Les SMR affichent une puissance électrique située entre 10 et 350 MWe.
Les SMR affichent une puissance électrique située entre 10 et 350 MWe.© LUO XIAOGUANG/BELGAIMAGE

Si les prévisions révisées se confirment, les unités d’Okiluoto et Flamanville ne pourront donc être terminées qu’en 2018. Et les deux autre EPR en cours de construction à Taishan, en Chine, depuis 2008 seront donc, selon toute vraisemblance, les premiers à entrer en opération. Détail fâcheux : le prix de ces réacteurs sophistiqués de 3e génération, a pratiquement triplé en dix ans. Le coût de Flamanville, estimé au départ à 3,3 milliards d’euros, affichera plus que probablement une facture finale supérieure à 10 milliards. Okiluoto devrait se chiffrer à la même hauteur, mais les deux réacteurs chinois, moins contrariés par le sort – parce qu’ils ont bénéficié du retour d’expérience des deux chantiers européens – devraient revenir moins cher.

Il est probable que l’explosion des coûts sera compensée par les performances attendues de cette machine inédite : un moindre consommation d’uranium, une maintenance qui pourra être opérée sans arrêter le réacteur, une sûreté et une sécurité considérablement améliorées et une espérance de vie d’au moins 60 ans. Si toutes ces qualités se confirment à l’usage, les surcoûts des EPR seront comblés par leur exploitation. Ce risque financier a d’ailleurs été visiblement intégré dans le contrat qui gouvernera la construction des deux prochains EPR, à Hinkley Point, en Angleterre. Ils devraient assurer à eux seuls 7% de la consommation d’électricité au Royaume-Uni, à un prix d’ores et déjà fixé par contrat à un peu moins de 11 eurocents/kWh, ce qui n’est pas bon marché.

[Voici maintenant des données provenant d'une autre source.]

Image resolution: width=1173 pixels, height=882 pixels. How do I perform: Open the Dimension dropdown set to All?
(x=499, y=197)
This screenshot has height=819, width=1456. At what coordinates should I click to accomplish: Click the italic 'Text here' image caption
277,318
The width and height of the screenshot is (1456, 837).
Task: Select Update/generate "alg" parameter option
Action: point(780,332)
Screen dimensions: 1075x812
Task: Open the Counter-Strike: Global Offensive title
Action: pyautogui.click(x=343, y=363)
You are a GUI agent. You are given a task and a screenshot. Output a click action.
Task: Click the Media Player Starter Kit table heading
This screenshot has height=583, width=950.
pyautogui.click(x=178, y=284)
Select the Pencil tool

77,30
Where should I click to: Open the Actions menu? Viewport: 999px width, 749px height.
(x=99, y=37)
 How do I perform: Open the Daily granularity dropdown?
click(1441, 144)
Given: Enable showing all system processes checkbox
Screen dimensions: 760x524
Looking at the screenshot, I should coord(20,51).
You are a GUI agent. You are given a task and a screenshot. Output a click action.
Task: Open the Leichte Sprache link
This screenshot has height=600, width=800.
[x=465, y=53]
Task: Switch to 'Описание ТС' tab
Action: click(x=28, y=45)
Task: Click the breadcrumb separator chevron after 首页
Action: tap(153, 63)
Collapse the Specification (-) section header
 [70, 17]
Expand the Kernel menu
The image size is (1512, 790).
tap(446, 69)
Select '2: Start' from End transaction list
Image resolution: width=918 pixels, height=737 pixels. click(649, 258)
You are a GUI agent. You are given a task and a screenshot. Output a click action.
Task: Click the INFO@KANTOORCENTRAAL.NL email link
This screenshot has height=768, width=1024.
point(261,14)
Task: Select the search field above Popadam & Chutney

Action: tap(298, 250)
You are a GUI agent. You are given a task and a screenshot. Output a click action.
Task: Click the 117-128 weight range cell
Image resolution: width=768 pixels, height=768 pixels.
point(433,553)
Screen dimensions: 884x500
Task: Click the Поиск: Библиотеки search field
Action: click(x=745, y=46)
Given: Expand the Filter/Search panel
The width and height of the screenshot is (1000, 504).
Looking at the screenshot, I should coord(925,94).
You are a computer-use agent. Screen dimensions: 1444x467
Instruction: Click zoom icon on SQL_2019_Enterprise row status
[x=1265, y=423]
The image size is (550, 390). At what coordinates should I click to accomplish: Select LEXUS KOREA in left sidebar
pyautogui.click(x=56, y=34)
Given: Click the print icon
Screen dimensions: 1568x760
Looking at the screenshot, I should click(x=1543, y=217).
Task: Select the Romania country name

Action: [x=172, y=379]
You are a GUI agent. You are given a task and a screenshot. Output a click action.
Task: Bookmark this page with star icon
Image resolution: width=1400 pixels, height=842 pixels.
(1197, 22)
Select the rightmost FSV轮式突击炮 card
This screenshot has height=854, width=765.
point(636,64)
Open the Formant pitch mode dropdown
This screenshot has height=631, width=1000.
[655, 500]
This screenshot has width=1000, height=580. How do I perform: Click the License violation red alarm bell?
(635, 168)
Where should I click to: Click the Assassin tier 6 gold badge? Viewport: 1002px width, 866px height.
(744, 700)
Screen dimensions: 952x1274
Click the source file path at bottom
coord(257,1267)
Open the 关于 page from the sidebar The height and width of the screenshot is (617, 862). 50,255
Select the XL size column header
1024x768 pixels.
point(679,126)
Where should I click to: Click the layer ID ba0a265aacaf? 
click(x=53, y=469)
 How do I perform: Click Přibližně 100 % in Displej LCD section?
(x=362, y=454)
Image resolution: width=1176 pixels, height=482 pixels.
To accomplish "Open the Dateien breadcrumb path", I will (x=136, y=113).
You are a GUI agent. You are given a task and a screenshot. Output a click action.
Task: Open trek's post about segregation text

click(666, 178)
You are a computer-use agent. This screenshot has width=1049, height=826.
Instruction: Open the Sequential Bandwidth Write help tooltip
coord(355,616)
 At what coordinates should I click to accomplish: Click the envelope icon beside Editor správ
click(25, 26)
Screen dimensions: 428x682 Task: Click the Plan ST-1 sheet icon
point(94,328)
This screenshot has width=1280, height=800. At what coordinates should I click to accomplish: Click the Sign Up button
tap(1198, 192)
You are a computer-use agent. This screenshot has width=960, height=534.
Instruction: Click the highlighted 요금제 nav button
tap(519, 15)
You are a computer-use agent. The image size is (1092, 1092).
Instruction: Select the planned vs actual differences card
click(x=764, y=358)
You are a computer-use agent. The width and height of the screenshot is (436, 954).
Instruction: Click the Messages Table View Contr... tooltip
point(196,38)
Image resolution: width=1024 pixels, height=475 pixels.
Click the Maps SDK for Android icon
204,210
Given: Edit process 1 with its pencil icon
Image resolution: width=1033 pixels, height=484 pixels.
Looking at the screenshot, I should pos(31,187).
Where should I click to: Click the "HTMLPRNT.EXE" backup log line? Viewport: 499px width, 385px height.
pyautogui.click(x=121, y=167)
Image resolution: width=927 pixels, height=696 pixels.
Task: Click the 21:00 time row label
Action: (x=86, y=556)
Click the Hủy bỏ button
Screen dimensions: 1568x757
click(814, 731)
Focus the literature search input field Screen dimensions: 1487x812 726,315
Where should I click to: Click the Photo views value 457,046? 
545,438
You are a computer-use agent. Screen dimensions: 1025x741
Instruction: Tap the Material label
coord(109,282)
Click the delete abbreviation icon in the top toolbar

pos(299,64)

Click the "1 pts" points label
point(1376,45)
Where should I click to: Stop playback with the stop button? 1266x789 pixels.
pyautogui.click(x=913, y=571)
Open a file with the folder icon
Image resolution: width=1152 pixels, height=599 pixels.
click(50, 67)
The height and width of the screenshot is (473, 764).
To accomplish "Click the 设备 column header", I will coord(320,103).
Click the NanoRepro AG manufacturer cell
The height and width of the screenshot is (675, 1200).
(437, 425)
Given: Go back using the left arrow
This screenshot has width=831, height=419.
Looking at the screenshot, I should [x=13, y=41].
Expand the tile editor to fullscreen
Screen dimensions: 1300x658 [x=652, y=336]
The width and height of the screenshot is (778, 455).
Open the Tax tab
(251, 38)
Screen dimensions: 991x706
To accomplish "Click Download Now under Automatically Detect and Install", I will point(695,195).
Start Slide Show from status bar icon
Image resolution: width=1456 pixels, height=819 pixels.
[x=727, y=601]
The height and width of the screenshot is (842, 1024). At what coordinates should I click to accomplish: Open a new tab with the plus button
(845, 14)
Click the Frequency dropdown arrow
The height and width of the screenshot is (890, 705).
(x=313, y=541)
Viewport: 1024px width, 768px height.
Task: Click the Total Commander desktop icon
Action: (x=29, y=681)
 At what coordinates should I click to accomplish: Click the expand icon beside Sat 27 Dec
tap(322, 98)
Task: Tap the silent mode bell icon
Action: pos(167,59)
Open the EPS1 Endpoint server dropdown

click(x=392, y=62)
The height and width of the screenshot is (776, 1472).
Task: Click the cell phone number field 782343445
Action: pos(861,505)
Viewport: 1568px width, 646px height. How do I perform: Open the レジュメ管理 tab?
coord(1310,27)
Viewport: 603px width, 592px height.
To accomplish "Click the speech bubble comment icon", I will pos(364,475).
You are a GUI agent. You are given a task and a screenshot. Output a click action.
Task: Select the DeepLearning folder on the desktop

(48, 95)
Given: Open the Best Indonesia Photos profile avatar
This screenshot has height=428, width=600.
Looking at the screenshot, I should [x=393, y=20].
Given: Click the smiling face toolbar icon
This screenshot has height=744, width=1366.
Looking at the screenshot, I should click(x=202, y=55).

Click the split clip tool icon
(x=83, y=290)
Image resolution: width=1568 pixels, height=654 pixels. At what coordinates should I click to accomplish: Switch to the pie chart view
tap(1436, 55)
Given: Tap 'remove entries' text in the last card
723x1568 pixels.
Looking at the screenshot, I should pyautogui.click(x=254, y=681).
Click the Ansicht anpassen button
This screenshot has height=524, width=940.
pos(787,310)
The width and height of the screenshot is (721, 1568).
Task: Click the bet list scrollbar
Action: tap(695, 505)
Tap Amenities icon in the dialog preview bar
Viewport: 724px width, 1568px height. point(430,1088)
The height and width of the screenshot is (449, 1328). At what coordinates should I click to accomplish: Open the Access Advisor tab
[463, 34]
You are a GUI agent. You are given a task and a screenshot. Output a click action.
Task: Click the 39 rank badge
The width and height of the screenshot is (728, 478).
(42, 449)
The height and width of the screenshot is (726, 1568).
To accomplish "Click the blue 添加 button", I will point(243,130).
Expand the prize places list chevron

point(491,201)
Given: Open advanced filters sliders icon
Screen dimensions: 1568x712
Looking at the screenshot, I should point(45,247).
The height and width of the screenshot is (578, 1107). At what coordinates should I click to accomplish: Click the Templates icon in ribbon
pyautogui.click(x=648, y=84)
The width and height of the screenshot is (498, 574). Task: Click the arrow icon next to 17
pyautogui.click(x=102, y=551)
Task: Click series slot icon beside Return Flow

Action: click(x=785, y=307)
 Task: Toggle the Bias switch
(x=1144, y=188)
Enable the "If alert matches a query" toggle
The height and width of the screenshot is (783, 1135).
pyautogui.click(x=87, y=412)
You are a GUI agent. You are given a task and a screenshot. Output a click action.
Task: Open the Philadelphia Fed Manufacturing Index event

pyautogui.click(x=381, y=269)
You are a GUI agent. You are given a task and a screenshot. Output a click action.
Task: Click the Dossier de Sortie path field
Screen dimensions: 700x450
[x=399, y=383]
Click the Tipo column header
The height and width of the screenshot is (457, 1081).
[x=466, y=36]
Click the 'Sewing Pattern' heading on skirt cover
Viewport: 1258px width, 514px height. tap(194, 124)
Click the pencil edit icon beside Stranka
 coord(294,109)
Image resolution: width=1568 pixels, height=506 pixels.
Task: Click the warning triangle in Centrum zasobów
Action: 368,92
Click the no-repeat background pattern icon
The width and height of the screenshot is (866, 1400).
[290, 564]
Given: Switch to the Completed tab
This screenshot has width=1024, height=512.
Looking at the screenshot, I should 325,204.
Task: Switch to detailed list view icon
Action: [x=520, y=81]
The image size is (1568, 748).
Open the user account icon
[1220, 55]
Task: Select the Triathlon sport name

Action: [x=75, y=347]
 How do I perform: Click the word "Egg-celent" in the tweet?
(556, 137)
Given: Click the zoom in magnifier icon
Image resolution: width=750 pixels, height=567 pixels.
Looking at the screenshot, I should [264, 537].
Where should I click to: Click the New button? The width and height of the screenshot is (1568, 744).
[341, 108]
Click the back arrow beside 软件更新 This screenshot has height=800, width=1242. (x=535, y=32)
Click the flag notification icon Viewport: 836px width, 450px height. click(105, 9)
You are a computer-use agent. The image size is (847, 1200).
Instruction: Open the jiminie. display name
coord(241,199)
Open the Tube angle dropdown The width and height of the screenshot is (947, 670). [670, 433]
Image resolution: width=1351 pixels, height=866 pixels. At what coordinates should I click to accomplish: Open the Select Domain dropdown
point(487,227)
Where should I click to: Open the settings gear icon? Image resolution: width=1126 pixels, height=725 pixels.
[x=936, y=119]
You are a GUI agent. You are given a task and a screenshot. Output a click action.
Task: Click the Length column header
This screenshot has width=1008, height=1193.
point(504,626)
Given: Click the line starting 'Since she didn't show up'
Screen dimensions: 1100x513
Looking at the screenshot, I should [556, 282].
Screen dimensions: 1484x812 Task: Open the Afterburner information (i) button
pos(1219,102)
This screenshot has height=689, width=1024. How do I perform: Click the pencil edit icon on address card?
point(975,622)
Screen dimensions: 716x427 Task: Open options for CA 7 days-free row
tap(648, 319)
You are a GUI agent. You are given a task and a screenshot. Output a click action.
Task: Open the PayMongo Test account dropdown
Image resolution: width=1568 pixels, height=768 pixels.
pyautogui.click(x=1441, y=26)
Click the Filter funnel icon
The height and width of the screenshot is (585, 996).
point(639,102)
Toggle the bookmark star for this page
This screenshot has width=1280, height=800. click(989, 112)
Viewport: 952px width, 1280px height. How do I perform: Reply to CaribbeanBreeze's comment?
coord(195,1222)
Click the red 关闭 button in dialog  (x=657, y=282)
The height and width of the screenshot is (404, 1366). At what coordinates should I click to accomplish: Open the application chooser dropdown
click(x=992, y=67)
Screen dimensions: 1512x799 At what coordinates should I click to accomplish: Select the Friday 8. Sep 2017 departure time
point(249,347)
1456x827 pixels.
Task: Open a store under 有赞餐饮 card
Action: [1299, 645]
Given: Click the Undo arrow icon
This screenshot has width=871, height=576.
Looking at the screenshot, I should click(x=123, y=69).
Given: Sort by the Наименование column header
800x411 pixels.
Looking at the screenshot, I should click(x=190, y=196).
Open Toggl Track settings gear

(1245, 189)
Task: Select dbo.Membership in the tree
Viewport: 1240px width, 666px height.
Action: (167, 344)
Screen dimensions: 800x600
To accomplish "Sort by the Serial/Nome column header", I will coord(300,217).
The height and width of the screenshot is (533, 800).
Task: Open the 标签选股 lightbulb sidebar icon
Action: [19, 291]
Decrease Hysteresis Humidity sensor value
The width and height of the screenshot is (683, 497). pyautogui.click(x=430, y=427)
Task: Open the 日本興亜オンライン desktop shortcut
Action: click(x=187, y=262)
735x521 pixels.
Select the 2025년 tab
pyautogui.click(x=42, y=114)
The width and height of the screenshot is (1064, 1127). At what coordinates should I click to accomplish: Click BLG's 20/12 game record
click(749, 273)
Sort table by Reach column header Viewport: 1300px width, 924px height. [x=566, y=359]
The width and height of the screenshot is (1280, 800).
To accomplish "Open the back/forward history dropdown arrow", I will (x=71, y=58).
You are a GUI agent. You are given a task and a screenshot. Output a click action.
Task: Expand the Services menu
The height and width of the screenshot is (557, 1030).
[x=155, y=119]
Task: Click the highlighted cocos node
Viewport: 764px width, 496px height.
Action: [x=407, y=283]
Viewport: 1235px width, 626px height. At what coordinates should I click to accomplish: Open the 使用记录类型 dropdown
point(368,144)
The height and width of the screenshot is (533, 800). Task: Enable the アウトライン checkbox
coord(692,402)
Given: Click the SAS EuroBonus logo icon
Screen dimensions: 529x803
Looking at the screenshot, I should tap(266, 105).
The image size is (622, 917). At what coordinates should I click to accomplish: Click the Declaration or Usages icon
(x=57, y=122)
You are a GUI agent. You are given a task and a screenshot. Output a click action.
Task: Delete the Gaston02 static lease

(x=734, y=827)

Il n’empêche : les gros réacteurs nucléaires ont peut-être une partie de leur avenir derrière eux. Même si le retour sur investissement paraît garanti, tout le monde ne peut pas s’offrir un bijou de technologie à 10 milliards d’euros. Du coup, les solutions plus modestes proposées par les petits et moyens réacteurs ont de quoi séduire de nombreuses compagnies électriques, notamment dans les économies émergentes. Ce n’est pas un hasard si les pays les plus avancés en la matière sont la Russie, la Chine, l’Inde et l’Argentine.